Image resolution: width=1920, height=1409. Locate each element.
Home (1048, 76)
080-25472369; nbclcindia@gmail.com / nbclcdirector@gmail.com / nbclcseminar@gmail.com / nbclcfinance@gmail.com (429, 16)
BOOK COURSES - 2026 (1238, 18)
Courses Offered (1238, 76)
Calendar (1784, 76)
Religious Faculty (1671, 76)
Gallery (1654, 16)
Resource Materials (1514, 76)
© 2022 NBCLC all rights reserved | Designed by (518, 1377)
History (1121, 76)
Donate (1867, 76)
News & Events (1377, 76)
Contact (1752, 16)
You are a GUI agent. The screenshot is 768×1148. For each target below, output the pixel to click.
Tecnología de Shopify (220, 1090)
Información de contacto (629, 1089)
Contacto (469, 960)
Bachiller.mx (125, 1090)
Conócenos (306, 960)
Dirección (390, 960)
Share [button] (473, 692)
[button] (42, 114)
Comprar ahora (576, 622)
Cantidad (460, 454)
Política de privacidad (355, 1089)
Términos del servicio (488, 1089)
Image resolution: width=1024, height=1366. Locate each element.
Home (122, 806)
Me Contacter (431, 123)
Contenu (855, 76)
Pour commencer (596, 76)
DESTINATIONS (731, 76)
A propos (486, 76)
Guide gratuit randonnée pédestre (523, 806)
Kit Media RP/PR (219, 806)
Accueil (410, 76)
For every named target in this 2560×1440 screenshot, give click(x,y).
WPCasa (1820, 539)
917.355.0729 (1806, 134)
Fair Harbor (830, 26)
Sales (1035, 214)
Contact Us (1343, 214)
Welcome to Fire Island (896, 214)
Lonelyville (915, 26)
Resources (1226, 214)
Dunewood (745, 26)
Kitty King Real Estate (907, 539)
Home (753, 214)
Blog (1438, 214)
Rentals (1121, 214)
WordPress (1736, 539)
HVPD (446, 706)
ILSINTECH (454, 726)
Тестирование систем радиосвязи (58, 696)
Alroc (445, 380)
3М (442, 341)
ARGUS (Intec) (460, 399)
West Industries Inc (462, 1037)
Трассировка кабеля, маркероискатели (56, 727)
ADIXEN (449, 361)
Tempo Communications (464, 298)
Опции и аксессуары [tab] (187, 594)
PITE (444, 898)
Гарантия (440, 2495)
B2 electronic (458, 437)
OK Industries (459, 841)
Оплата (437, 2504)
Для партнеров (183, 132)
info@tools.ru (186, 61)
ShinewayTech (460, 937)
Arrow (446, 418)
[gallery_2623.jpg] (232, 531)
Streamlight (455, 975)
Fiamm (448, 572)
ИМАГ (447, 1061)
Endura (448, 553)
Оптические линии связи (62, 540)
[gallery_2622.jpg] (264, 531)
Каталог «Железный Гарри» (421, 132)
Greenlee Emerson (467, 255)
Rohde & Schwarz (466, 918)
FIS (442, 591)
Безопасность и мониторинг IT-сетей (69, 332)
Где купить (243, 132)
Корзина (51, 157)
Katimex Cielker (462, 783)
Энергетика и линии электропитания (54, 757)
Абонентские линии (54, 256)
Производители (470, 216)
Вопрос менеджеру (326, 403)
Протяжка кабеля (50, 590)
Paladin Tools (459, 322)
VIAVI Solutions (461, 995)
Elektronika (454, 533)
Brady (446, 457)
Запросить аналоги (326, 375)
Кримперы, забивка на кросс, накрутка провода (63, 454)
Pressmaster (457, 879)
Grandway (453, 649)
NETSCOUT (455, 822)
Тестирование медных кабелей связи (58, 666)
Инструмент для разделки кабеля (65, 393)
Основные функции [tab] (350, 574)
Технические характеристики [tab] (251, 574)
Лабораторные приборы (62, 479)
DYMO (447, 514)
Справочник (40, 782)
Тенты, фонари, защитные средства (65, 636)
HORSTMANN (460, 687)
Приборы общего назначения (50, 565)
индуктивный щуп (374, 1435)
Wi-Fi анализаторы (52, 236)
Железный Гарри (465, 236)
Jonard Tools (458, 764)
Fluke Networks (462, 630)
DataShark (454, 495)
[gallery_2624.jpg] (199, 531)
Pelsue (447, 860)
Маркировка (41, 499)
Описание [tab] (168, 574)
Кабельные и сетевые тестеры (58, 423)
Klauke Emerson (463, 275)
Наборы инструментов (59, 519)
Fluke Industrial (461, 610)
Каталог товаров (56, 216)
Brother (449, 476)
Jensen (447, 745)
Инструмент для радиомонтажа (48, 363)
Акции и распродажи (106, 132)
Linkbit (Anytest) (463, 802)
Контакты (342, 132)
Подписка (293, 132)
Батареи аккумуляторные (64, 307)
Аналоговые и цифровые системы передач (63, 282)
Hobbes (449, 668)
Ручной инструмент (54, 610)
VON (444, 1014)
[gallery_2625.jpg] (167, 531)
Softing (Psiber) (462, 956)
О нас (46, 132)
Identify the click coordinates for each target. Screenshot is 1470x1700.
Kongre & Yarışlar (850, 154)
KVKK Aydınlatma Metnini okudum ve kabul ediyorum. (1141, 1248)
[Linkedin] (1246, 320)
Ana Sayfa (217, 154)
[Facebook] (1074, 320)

================

• [Task objective]: Exactly the lines above from the one with "Аналоговые и цифровые" to the one with "Ana Sayfa (217, 154)", both included, are to be quoted; leave the rest out.

• [Written solution]:
Аналоговые и цифровые системы передач (63, 282)
Hobbes (449, 668)
Ручной инструмент (54, 610)
VON (444, 1014)
[gallery_2625.jpg] (167, 531)
Softing (Psiber) (462, 956)
О нас (46, 132)
Identify the click coordinates for each target. Screenshot is 1470x1700.
Kongre & Yarışlar (850, 154)
KVKK Aydınlatma Metnini okudum ve kabul ediyorum. (1141, 1248)
[Linkedin] (1246, 320)
Ana Sayfa (217, 154)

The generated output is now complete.